Economic properties of information
13 proprietà economiche dell’informazione, da Robert M. Hayes. Dateci un’occhiata, ne vale la pena.
- While information is represented in physical form, that form can be changed without changing its content.
- In contrast to physical goods, intellectual goods can be created with limited physical resources, frequently as a by-product of other operations.
- Information is easily and cheaply transported. The first copy represents most of the costs in creation, and reproduction costs are relatively small. It can then be distributed with minimal physical resources.
- There is an evident and direct relationship between physical goods and the materials used in producing them. One knows exactly how much steel is needed to produce a car.
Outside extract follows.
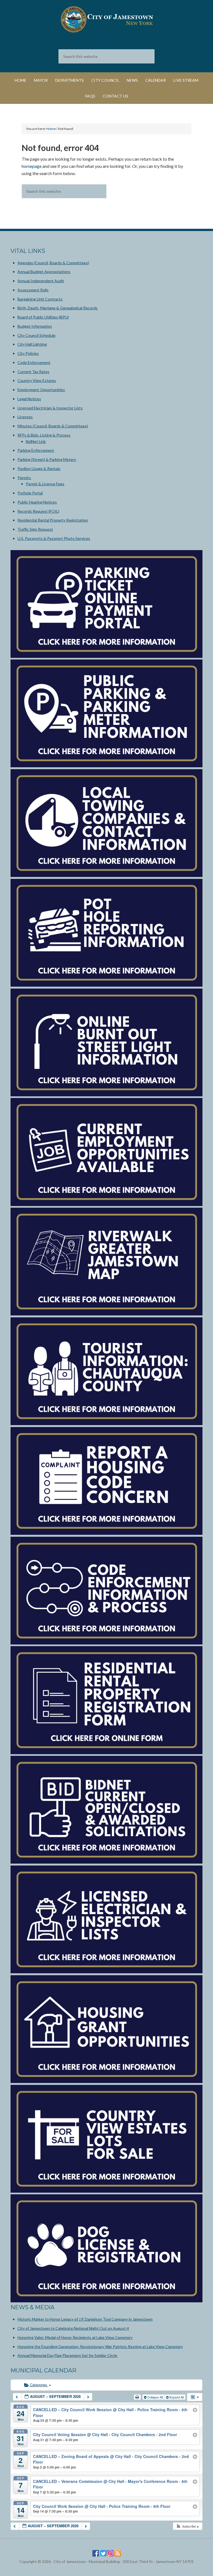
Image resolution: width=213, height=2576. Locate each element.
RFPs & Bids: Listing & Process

But there is no comparably direct relationship between any kind of good—physical or symbolic—and the information used in its production. The value of research, market information, advertising is uncertain, at best probabilistic, and much of the value is potential rather than actual.
- There is a complex relationship between the time of acquiring information and the value of it. For some, the value lies in immediacy—yesterday’s stock information may be worthless tomorrow. For others, the value is likely to be received in the future, not the present.
- Persons differ greatly in perceptions of the value of information, in kinds of use, in ability and willingness to use, in assessments of costs, and in ability to pay. Typically the distribution of use of information is highly skewed, with small percentages of users frequent in their use and the great majority infrequent.
- Use of information is affected by the distance users must travel to get access to it. The theory states that the use of any facility decays as the distance increases, as a function of the cost of travel; if the cost is linear, the decay is exponential and, if the cost is logarithmic, it is quadratic. Of course, the impact of networking, which effectively eliminates distance, is profound!
- An accumulation of information has more value than the sum of the individual values because it increases the combinations that can be made. The information technologies have greatly increased the ability to make combinations. The number of databases, their size, the means for processing and relating them, the ability to use them—all are growing exponentially.
- There are immense economies of scale. Combined with the value in accumulation, this provides strong incentives for sharing information, especially since it can be distributed cheaply, which makes sharing easy.
- Information is not consumed by being used or transmitted to others. It can be resold or given away with no diminution of its content. Many persons may possess and use the same information, even at the same time, without diminishing its value to others. All these imply that information is a public good.
- However, there is the need to invest in the creation, production, and distribution of information and that implies a wish to recover the investment. Furthermore, there may be value associated with exclusivity in knowledge, so there must be an incentive to make it available to others. This implies that information is a private good.
- Most information products and services lie somewhere between pure private goods and pure public goods, and the same information may alternate as a public and private good at different stages of information processing and distribution.
- Given that mixture of public and private good, private rights must be balanced with the rights to use the information. Copyright is one means of doing so, and the copyright clause of the Constitution of the United States embodies this balance: “The Congress shall have the power…to promote the progress of science and the useful arts by securing for limited times to authors and inventors the exclusive rights to their respective writings and discoveries”—progress implying use and rights implying protection.